### ASSIGNMENT
Go through the listing below and show each line that has the word "pixels".

### RECORDS TO USE
++++++++
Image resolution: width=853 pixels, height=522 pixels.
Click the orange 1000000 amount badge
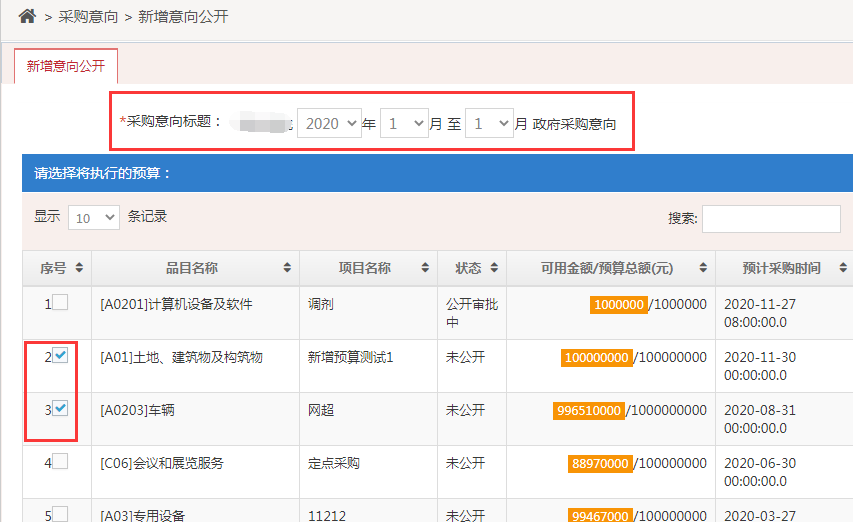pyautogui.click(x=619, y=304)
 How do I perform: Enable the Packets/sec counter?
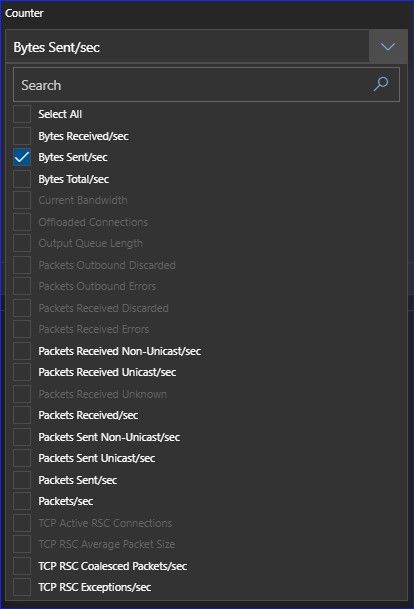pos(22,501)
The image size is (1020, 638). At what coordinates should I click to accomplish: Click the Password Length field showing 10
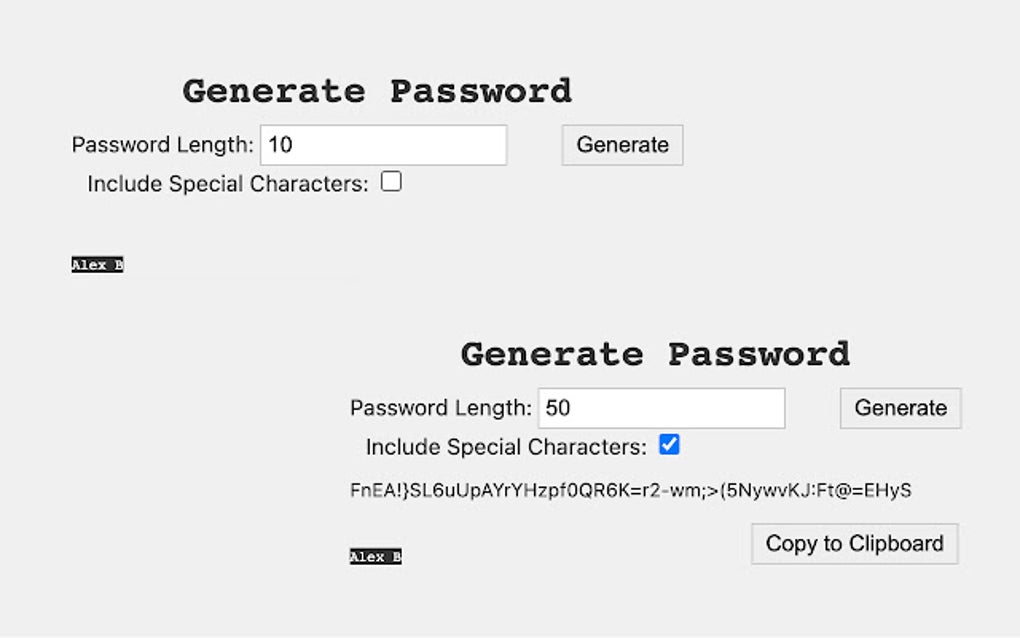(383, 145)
++++++++
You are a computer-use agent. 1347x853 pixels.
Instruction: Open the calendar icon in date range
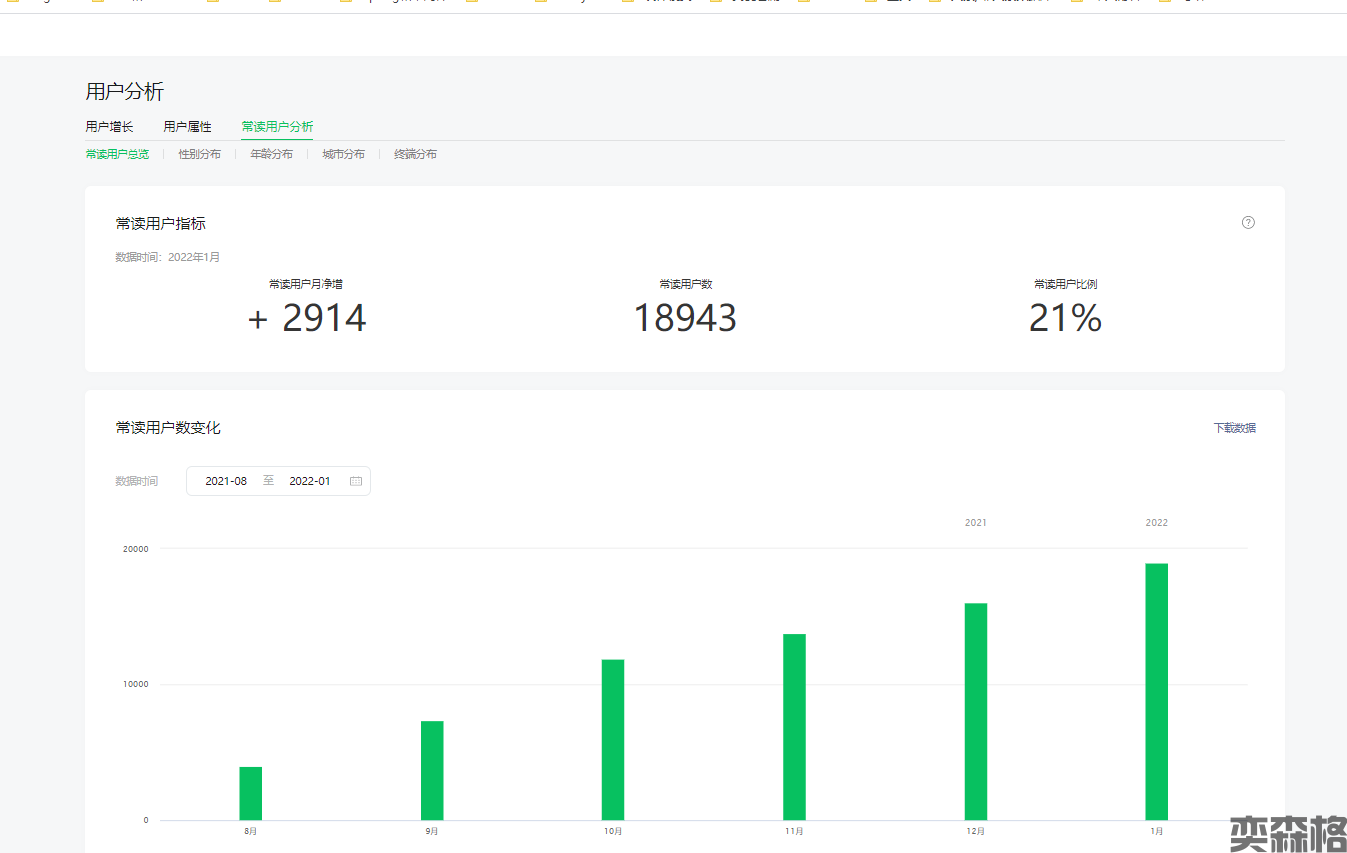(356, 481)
++++++++
### ANSWER SECTION
Image resolution: width=853 pixels, height=522 pixels.
You are a computer-use agent. 1347x853 pixels.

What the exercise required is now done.